= INSTRUCTIONS FOR THE TASK =
Show each line of the data below in which "green" occurs.

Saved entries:
<<<<
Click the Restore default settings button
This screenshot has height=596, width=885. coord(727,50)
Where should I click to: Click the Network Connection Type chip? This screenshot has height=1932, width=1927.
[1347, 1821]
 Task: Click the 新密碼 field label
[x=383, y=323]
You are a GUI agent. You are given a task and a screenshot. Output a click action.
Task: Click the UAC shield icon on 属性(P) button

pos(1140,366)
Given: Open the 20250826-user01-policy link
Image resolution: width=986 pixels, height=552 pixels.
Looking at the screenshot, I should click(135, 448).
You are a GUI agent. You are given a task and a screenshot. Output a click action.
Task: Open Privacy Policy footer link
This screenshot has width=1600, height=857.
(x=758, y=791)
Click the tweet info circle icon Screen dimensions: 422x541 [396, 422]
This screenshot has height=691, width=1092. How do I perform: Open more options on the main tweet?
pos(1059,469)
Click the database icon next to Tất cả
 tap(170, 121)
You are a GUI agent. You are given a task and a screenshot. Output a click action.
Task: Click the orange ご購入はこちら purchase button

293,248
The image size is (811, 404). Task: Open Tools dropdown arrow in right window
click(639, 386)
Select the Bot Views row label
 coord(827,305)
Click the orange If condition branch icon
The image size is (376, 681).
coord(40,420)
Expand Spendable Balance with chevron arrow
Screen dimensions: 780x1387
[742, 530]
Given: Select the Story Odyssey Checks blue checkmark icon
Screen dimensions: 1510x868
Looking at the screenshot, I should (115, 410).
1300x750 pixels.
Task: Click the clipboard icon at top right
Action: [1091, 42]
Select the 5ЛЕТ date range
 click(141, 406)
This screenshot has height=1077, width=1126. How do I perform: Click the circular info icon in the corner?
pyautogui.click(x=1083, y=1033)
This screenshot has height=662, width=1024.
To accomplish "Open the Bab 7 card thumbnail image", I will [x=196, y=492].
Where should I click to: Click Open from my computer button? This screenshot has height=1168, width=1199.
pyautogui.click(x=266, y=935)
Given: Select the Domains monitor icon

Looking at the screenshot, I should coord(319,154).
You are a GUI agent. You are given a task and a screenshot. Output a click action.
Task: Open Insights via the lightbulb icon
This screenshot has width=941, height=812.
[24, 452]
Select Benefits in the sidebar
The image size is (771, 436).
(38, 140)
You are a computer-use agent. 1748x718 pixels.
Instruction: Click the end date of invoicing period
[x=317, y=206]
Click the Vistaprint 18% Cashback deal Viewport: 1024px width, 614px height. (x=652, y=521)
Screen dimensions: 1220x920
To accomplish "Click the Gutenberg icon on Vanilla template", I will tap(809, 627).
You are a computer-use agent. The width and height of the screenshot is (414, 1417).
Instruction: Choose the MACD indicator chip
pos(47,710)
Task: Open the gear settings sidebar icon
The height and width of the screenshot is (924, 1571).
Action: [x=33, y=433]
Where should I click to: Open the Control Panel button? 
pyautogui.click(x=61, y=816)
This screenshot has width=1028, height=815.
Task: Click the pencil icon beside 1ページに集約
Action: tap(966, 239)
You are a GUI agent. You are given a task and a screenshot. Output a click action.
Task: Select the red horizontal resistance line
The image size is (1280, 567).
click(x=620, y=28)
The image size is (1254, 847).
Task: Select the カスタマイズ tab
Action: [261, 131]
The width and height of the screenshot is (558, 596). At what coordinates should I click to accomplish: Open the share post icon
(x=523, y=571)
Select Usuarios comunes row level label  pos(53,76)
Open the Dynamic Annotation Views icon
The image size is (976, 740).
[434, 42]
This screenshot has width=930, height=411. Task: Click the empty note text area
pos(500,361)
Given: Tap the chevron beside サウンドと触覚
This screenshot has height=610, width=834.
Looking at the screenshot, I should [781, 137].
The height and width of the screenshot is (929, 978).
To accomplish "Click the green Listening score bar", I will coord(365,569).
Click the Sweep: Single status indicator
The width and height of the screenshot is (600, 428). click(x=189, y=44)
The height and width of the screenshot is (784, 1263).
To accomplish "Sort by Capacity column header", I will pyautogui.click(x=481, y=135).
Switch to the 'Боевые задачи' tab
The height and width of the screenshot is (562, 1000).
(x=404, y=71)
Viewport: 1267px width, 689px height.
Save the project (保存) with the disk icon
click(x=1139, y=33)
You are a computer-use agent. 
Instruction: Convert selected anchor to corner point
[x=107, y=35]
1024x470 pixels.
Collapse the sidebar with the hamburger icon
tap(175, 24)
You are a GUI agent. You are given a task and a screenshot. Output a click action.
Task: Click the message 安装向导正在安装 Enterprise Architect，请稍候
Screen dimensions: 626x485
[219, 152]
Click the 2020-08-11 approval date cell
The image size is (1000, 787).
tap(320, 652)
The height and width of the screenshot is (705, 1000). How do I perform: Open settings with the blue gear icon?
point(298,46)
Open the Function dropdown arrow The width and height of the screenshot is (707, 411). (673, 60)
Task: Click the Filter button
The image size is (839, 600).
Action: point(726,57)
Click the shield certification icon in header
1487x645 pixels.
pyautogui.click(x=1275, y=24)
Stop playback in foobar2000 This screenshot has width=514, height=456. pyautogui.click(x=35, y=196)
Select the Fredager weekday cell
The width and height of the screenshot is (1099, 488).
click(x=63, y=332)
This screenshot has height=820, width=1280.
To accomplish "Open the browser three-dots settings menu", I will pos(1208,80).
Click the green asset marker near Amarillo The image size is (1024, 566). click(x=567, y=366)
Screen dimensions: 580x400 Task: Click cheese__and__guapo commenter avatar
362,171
>>>>
= SOLUTION TO THE EXERCISE =
To accomplish "Click the green Listening score bar", I will coord(365,569).
Click the green asset marker near Amarillo The image size is (1024, 566). click(x=567, y=366)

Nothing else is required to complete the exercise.